Ann G. Wilkie has over 40 years of experience in the public, private and academic sectors in the UK, Canada and beyond. At SNC Lavalin and CBCL Limited, Ms. Wilkie managed multidisciplinary teams responsible for a wide spectrum of land use and environmental work, including the assessment of industrial and infrastructural projects and the preparation of coastal and regional planning strategies. She has managed several of the larger environmental assessments undertaken in eastern Canada including the assessment of the Sable Offshore Energy and the Maritime and Northeast Pipeline projects. She also has provided substantial leadership in the development and execution of effective stakeholder consultations, including the design and implementation of the multi-year consultation program associated with these two projects. Ms. Wilkie has undertaken assessments for onshore wind projects including the wind farm at Pubnico, the first in Nova Scotia. She has provided evidence to federal and provincial environmental assessment panels and to the National Energy Board. Since stepping away from corporate activity, Ms.
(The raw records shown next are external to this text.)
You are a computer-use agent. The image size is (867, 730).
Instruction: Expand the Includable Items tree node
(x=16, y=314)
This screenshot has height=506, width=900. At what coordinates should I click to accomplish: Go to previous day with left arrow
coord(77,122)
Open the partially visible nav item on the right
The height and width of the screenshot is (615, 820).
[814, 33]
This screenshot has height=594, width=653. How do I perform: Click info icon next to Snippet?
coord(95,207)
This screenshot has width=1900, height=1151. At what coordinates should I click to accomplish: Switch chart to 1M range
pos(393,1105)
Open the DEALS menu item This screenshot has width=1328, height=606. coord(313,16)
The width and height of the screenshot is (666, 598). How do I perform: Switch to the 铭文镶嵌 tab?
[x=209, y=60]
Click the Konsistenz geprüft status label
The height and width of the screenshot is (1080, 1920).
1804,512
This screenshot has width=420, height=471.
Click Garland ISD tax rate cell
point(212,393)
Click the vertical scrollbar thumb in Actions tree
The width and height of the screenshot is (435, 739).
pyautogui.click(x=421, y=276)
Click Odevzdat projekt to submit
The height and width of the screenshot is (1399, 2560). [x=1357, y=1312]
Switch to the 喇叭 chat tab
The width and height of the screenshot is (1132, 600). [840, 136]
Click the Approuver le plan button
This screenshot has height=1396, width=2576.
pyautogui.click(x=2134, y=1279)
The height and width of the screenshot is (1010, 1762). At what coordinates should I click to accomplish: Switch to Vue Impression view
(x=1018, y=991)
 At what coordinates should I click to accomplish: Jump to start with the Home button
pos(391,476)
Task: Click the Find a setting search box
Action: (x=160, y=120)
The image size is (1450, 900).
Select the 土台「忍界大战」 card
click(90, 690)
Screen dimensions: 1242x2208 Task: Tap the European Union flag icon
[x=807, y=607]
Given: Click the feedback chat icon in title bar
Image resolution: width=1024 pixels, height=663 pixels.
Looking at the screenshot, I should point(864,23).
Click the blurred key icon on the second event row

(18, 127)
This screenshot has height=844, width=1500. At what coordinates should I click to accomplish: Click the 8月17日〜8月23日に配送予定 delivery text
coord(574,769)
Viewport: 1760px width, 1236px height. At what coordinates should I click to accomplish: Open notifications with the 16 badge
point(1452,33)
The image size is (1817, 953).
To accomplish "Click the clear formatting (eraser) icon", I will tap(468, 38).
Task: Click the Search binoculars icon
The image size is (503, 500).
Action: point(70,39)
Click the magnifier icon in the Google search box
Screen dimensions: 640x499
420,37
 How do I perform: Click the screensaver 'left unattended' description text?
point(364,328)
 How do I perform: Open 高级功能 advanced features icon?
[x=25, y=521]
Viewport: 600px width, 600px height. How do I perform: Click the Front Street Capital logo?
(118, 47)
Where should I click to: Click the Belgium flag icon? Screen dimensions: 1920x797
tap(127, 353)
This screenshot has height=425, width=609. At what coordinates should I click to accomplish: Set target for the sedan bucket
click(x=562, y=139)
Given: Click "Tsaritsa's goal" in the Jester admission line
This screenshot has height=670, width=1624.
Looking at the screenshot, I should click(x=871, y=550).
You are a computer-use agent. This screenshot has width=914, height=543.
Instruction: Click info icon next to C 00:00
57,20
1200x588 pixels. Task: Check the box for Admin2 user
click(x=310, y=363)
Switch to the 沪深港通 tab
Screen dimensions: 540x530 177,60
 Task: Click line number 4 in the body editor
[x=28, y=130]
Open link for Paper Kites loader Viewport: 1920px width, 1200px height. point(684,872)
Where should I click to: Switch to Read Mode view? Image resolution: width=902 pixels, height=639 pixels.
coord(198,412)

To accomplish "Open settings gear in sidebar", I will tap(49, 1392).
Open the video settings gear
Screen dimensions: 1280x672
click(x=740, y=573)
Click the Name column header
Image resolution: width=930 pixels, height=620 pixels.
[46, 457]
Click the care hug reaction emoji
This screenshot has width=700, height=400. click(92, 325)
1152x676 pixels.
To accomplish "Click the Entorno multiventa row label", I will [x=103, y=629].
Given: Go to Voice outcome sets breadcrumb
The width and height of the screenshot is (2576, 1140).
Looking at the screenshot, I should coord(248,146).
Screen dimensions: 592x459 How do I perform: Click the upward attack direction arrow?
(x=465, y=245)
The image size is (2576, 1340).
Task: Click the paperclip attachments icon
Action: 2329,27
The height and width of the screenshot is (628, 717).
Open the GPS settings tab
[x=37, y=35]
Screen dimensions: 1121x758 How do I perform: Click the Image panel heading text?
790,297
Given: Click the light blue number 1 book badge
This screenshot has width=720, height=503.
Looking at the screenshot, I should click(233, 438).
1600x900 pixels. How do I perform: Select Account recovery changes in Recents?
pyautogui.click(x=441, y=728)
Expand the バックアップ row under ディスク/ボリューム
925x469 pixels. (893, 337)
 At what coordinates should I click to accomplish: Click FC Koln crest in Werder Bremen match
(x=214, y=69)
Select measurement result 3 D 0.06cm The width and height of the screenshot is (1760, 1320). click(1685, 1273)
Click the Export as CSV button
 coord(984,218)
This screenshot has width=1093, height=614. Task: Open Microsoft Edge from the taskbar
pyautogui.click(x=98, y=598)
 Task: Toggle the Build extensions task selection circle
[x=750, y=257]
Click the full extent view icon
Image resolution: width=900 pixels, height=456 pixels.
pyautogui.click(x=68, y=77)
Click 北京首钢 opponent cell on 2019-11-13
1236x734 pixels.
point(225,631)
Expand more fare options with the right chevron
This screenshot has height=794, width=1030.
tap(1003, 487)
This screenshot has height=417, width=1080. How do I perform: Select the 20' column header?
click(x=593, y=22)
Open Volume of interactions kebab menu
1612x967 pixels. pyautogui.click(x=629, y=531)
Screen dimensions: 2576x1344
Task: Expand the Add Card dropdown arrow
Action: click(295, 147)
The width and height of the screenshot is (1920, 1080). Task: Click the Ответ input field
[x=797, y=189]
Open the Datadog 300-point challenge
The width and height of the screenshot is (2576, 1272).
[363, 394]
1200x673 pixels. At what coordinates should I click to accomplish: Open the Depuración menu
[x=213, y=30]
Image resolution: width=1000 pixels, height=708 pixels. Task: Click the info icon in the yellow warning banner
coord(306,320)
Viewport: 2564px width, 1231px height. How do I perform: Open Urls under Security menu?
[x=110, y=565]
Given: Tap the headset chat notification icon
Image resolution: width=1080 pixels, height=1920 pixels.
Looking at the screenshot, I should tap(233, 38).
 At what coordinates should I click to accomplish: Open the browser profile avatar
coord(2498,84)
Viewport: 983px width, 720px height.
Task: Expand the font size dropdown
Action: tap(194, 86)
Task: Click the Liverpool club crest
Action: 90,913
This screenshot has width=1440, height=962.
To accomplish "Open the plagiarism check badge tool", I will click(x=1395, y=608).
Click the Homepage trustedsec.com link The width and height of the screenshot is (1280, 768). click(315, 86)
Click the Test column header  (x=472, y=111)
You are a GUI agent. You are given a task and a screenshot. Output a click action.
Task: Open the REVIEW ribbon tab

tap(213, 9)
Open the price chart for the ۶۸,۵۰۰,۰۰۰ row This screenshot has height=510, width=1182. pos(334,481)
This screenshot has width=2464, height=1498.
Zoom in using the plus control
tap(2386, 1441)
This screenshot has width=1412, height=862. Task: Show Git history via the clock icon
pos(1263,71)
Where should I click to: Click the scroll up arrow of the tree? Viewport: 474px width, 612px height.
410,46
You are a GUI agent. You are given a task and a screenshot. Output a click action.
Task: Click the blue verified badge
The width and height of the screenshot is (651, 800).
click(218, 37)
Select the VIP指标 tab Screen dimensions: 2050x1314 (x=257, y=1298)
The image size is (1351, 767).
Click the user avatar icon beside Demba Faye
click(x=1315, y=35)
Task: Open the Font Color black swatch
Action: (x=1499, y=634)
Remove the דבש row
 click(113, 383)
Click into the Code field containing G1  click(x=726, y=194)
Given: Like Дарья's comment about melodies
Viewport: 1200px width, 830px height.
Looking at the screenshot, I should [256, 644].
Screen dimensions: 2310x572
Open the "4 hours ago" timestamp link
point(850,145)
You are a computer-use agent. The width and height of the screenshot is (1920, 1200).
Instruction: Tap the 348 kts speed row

Wilkie has contributed expertise and experience to several groups including a research team in Edinburgh, Scotland, and with the Atlantic Policy Congress of First Nations Chiefs' Secretariat.

James Wooder

Jim Wooder has a diverse marine background gained through 35 years of experience that includes maritime law practice in England, Norway and Nova Scotia, offshore oil and gas operations in Atlantic Canada and leading a variety of port-related development projects such as dredging, land reclamation and container-terminal and bulk-cargo facilities in Cape Breton. He was Project Manager for the environmental assessment and access-channel dredging of Sydney Harbour, one of Canada's largest dredging-and-land reclamation projects. This included significant marine habitat compensation and fishery catch-and-release programmes developed and executed in collaboration with local fishers, Cape Breton University and Fisheries and Oceans Canada. Mr. Wooder was a founding member and Chair of the Sydney Marine Group and led the start-up of Petroleum Research Atlantic Canada on behalf of the east coast offshore oil and gas operators. His volunteer work includes serving as past Chair of the MISA Board of Directors (now Immigrant Settlement Association of Nova Scotia) and currently on the Cape Breton Partnership Board of Directors. His broad experience provides a unique perspective and combination of skills that are well suited to the ongoing development of Atlantic Canada's evolving energy and marine transportation industries.